_THE RECORDS_:
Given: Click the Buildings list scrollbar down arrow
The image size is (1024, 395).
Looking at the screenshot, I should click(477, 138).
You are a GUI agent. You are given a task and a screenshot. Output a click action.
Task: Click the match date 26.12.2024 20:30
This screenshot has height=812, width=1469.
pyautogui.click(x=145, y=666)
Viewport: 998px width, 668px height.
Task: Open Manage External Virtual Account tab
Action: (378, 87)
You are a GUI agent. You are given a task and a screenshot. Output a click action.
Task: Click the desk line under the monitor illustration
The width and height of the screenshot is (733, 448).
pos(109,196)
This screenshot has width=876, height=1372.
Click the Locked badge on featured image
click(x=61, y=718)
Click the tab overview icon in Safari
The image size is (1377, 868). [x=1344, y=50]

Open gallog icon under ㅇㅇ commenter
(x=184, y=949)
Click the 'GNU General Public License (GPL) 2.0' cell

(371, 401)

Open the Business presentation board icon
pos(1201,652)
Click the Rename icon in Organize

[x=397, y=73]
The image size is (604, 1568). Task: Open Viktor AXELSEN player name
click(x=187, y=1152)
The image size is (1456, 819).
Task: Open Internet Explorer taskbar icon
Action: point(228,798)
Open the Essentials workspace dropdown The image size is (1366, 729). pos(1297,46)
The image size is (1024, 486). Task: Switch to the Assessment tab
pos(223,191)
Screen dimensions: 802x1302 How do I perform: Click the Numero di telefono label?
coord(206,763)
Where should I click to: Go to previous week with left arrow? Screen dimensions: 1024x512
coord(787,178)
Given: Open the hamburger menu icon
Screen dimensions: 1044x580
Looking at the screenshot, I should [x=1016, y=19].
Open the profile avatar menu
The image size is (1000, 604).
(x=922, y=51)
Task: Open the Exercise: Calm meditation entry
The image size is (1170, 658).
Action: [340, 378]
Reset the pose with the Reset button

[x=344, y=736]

_PROBLEM TO WORK ON_: Please copy the records above line for line, changing nothing.

_THE OUTPUT_:
Given: Click the Buildings list scrollbar down arrow
The image size is (1024, 395).
Looking at the screenshot, I should click(477, 138).
You are a GUI agent. You are given a task and a screenshot. Output a click action.
Task: Click the match date 26.12.2024 20:30
This screenshot has height=812, width=1469.
pyautogui.click(x=145, y=666)
Viewport: 998px width, 668px height.
Task: Open Manage External Virtual Account tab
Action: (378, 87)
You are a GUI agent. You are given a task and a screenshot. Output a click action.
Task: Click the desk line under the monitor illustration
The width and height of the screenshot is (733, 448).
pos(109,196)
This screenshot has width=876, height=1372.
Click the Locked badge on featured image
click(x=61, y=718)
Click the tab overview icon in Safari
The image size is (1377, 868). [x=1344, y=50]

Open gallog icon under ㅇㅇ commenter
(x=184, y=949)
Click the 'GNU General Public License (GPL) 2.0' cell

(371, 401)

Open the Business presentation board icon
pos(1201,652)
Click the Rename icon in Organize

[x=397, y=73]
The image size is (604, 1568). Task: Open Viktor AXELSEN player name
click(x=187, y=1152)
The image size is (1456, 819).
Task: Open Internet Explorer taskbar icon
Action: point(228,798)
Open the Essentials workspace dropdown The image size is (1366, 729). pos(1297,46)
The image size is (1024, 486). Task: Switch to the Assessment tab
pos(223,191)
Screen dimensions: 802x1302 How do I perform: Click the Numero di telefono label?
coord(206,763)
Where should I click to: Go to previous week with left arrow? Screen dimensions: 1024x512
coord(787,178)
Given: Open the hamburger menu icon
Screen dimensions: 1044x580
Looking at the screenshot, I should [x=1016, y=19].
Open the profile avatar menu
The image size is (1000, 604).
(x=922, y=51)
Task: Open the Exercise: Calm meditation entry
The image size is (1170, 658).
Action: [340, 378]
Reset the pose with the Reset button

[x=344, y=736]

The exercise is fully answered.